TASK DETAILS: Print exactly the lines that run from the one containing "[Close] (1125, 2548)" to the final line of the data, both included, and print none of the pictures.

### ENTRIES PROVIDED

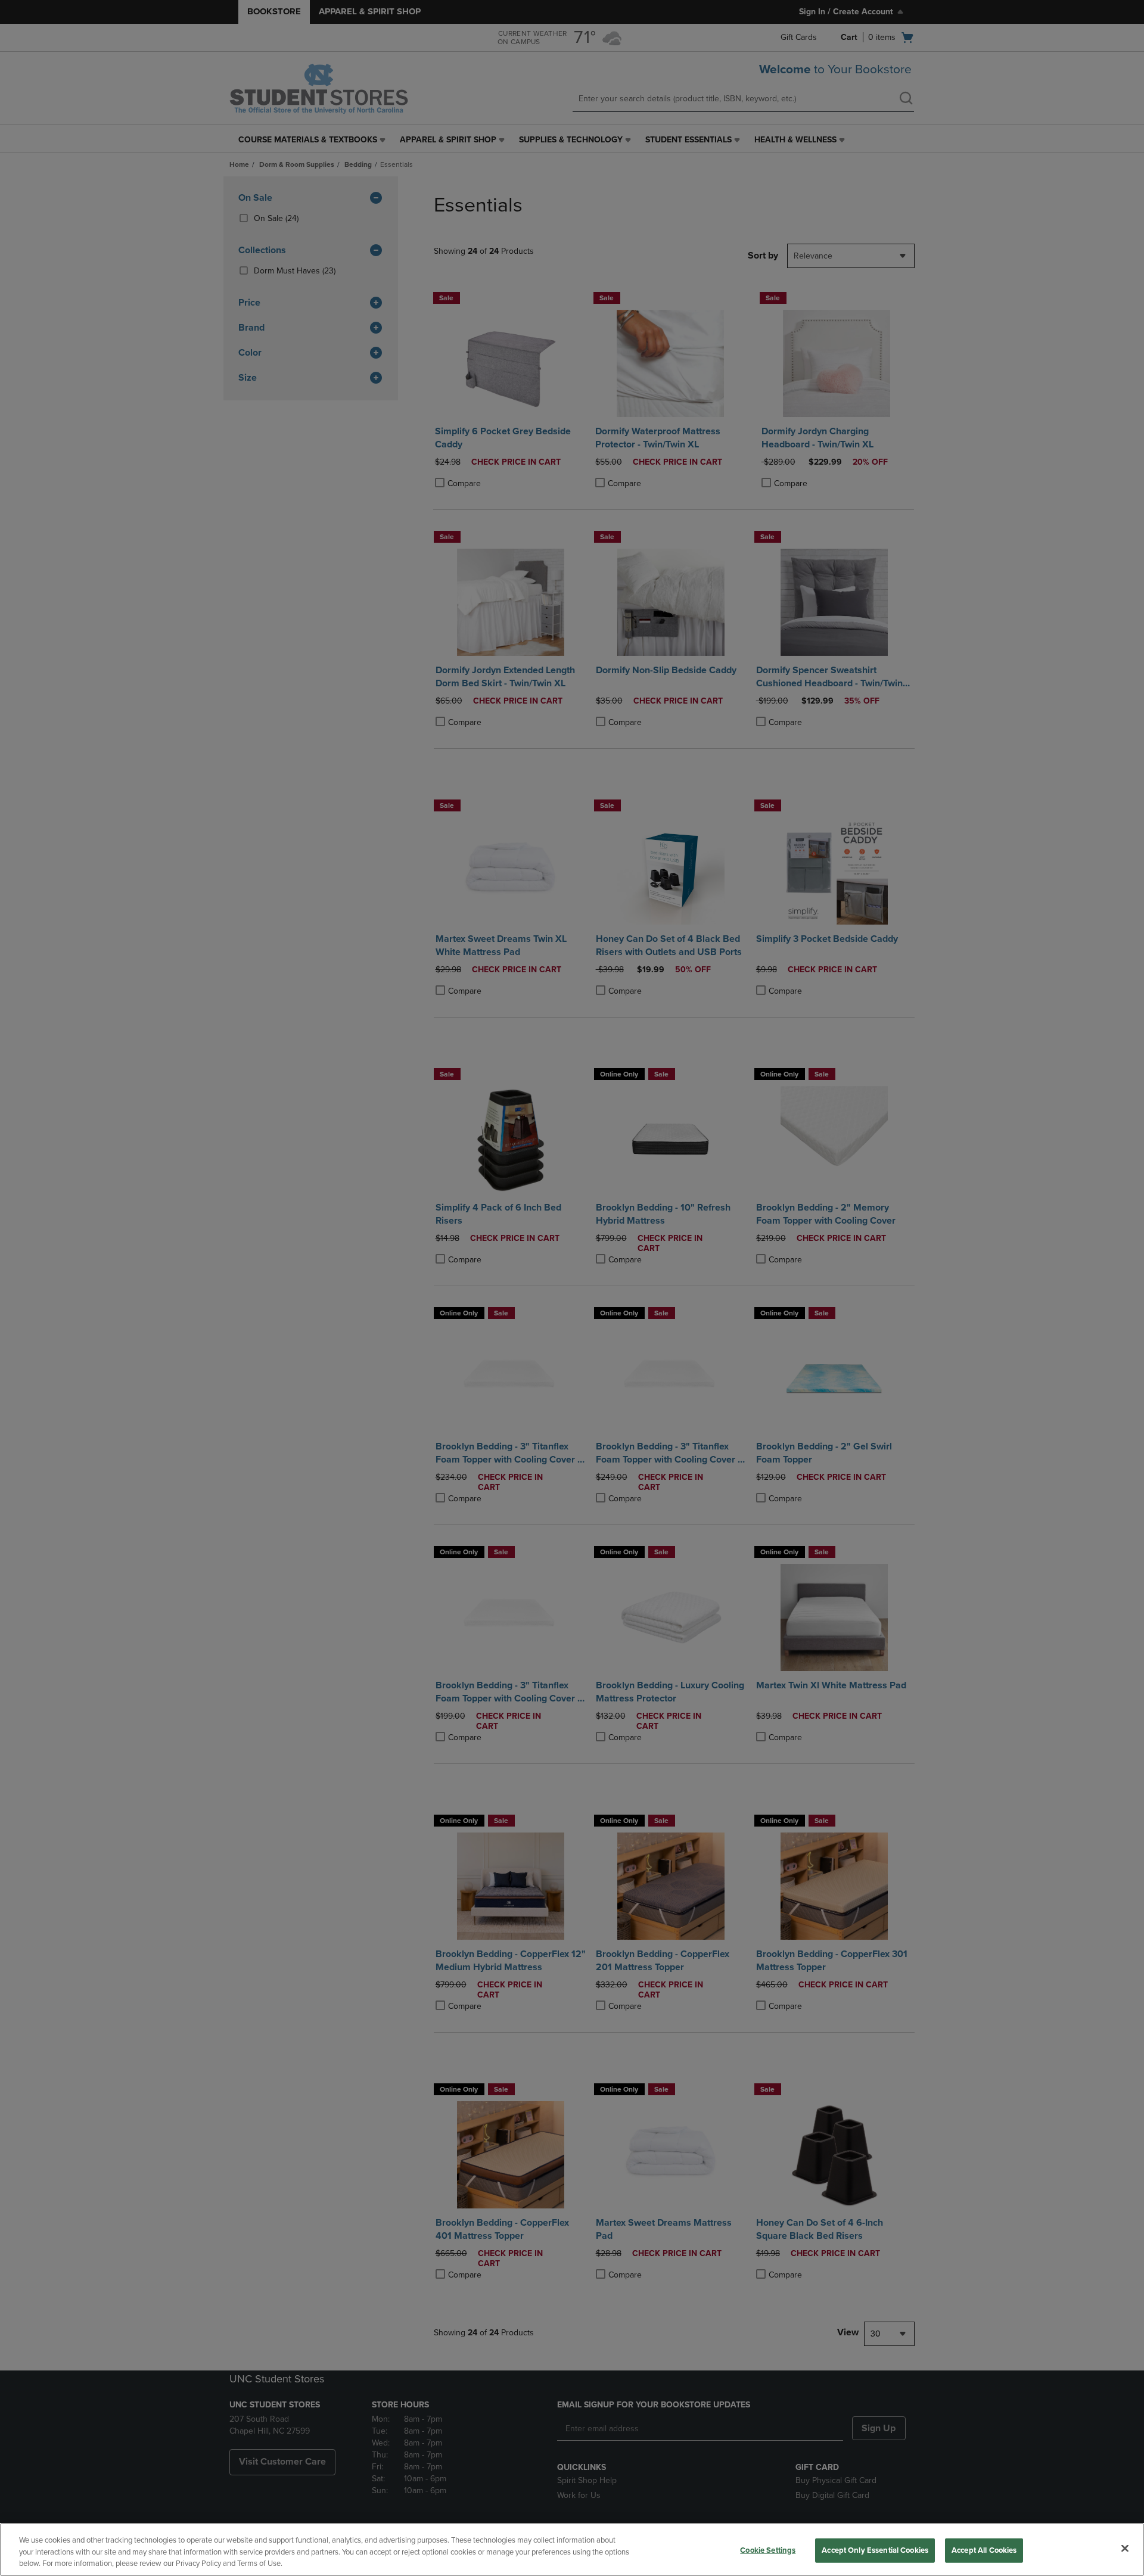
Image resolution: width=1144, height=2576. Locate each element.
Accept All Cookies (984, 2550)
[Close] (1125, 2548)
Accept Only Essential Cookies (875, 2550)
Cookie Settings (767, 2550)
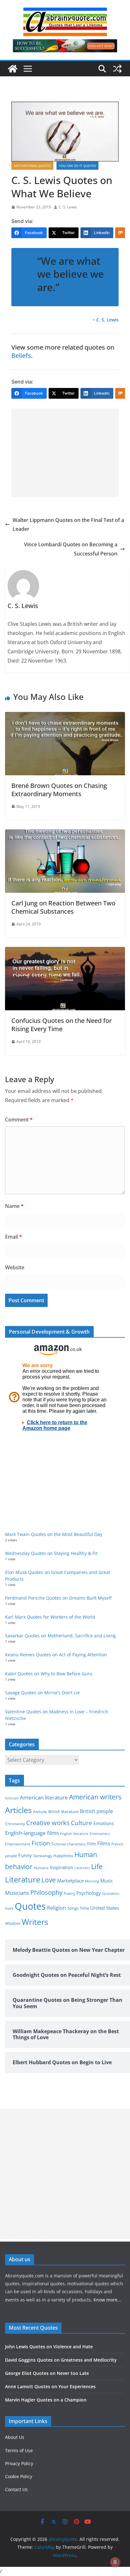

######

COMPLETED TASK:
[Close] (1125, 2548)
Accept Only Essential Cookies (875, 2550)
Cookie Settings (767, 2550)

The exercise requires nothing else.